L’expérience récente incite à la circonspection. Le passage à la preuve de participation avait été annoncé pour 2019, puis 2020, puis à plusieurs reprises en 2021, avant d’aboutir le 15 septembre 2022 après une mise à niveau préparatoire déployée neuf jours plus tôt. Chaque report tenait à un motif technique légitime, ce qui n’a rien changé à la frustration des porteurs.
La différence, cette fois, tient à la nature du chantier. Shanghai ne modifie pas le mécanisme de consensus, elle ouvre une porte prévue de longue date dans une architecture déjà éprouvée en production depuis le basculement historique de septembre 2022. Le risque d’exécution est d’un ordre de grandeur inférieur.

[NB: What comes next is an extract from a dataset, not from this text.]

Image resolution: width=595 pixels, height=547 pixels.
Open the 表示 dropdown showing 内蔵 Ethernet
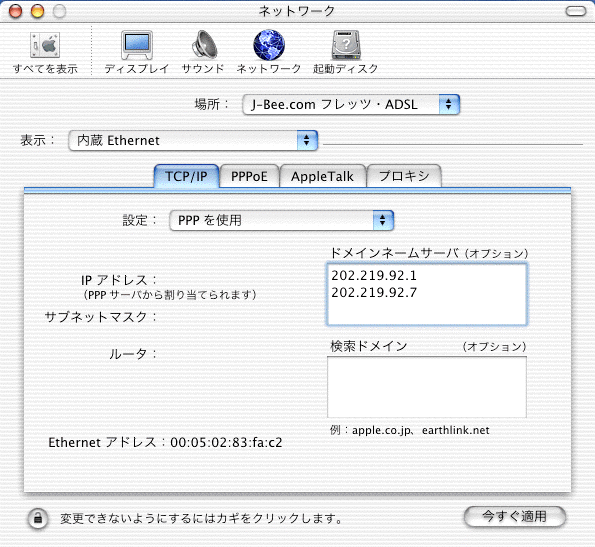point(193,140)
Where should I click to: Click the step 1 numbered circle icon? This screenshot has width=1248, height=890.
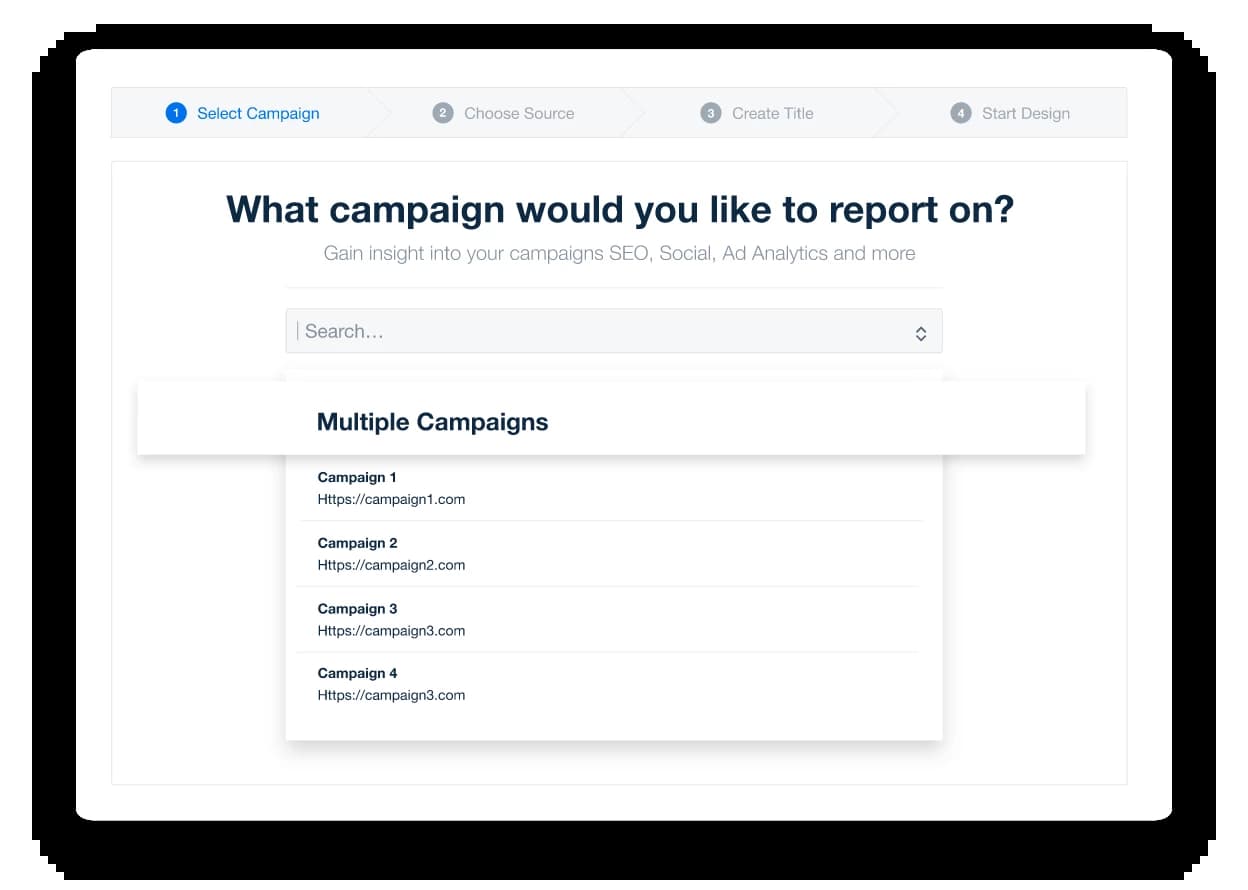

Un investisseur raisonnable retiendra donc la cible sans en faire une échéance de portefeuille. Un glissement de deux ou trois mois reste l’hypothèse la plus probable au vu des habitudes de l’écosystème, et il ne remettrait pas en cause la trajectoire.
La file d’attente que le marché n’a pas encore chiffrée
Une inconnue demeure, et elle intéresse directement quiconque détient de l’ether. Personne ne sait quelle proportion des 15,6 millions d’unités immobilisées cherchera la sortie dès l’ouverture, ni combien de temps le plafond de sorties étalera ce mouvement. Les scénarios circulant à ce stade relèvent de l’hypothèse, faute de précédent comparable sur un réseau de cette taille.
L’argument symétrique est rarement mis en avant : la levée du verrou supprime aussi la principale raison de ne pas jalonner. Un rendement devient bien plus attractif quand il cesse de s’accompagner d’un blocage de durée indéterminée, et le nombre de validateurs pourrait tout aussi bien progresser. Le premier trimestre 2023 dira laquelle des deux forces l’emporte, et cette réponse en dira plus long sur la maturité du réseau que n’importe quel graphique de prix.